Intel’s X86 Decades-Old Referential Integrity Processor Flaw Fix will be “like kicking a dead whale down the beach”

Image: Jolitz

Brian, Brian, Brian. Really, do you have to lie to cover your ass? Variations on this “exploit” have been known since Intel derived the X86 architecture from Honeywell and didn’t bother to do the elaborate MMU fix that Multics used to elide it.

We are talking decades, sir. Decades. And it was covered by Intel patents as a feature. We all knew about it. Intel was proud of it.

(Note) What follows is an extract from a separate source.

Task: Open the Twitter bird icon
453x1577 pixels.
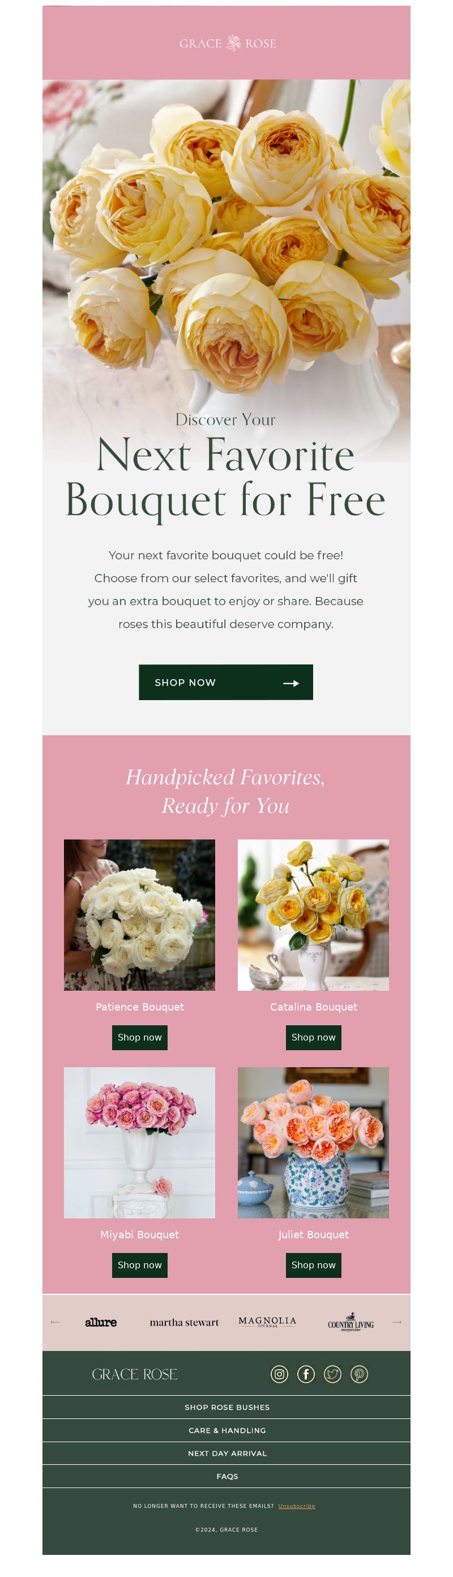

Image: Jolitz, Porting Unix to the 386, Dr. Dobbs Journal January 1991

Heck, we even saw this flaw manifest in 386BSD testing, so we wrote our own virtual-to-physical memory mapping mechanism in software and wrote about it in Dr. Dobbs Journal in 1991.

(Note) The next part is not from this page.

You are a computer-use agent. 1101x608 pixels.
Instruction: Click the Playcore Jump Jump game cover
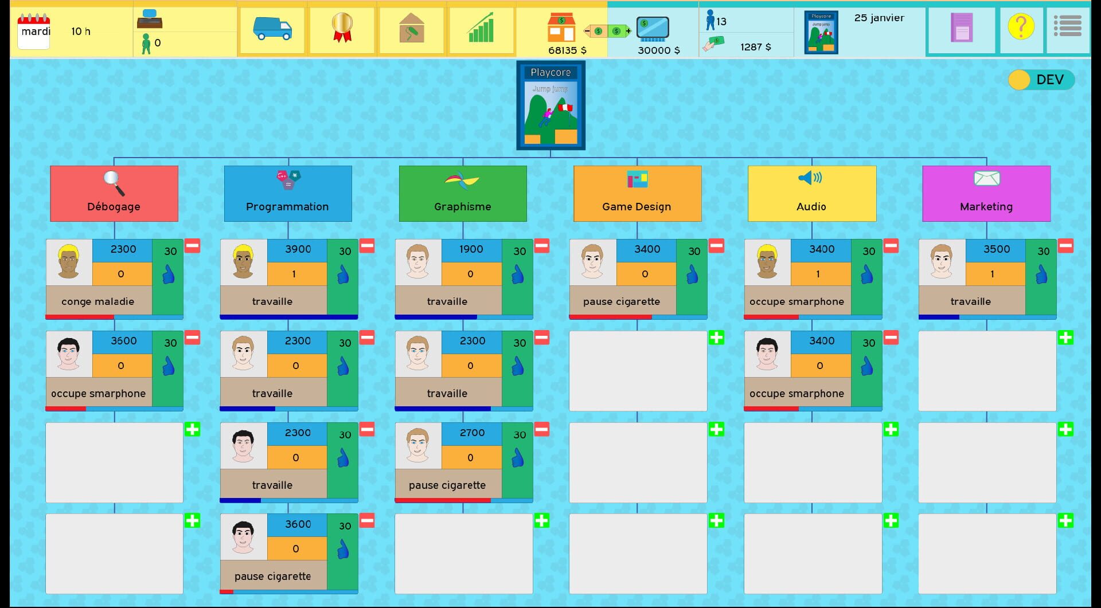(x=551, y=106)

You could have dealt with this a long time ago. But it was a hard problem, and you probably thought “Why bother? Nobody’s gonna care about referential integrity“. And it didn’t matter – until now.

Now a fix is going to be expensive. Why? Because all the OS patches in the world can’t compensate for a slow software path. We’re looking at 30% speed penalties, sir.

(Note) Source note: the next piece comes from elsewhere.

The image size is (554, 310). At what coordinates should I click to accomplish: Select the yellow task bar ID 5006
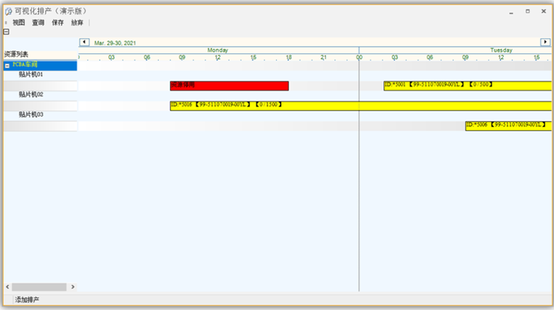(x=508, y=126)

Now, we can probably and properly blame the OS side with their obsession with bloated kernels.

But you promised them if they trust your processors, you’ll compensate for their software bottlenecks and half-assed architectures. And they believed you.

So now you’ve got to fix it, Brian. Not deny it. Fix it. Google didn’t invent the problem. It’s been there in one form or another since the 8086 was a glimmer in Gordon Moore’s eye.

And now it’s going to cost Intel. How much is up to you.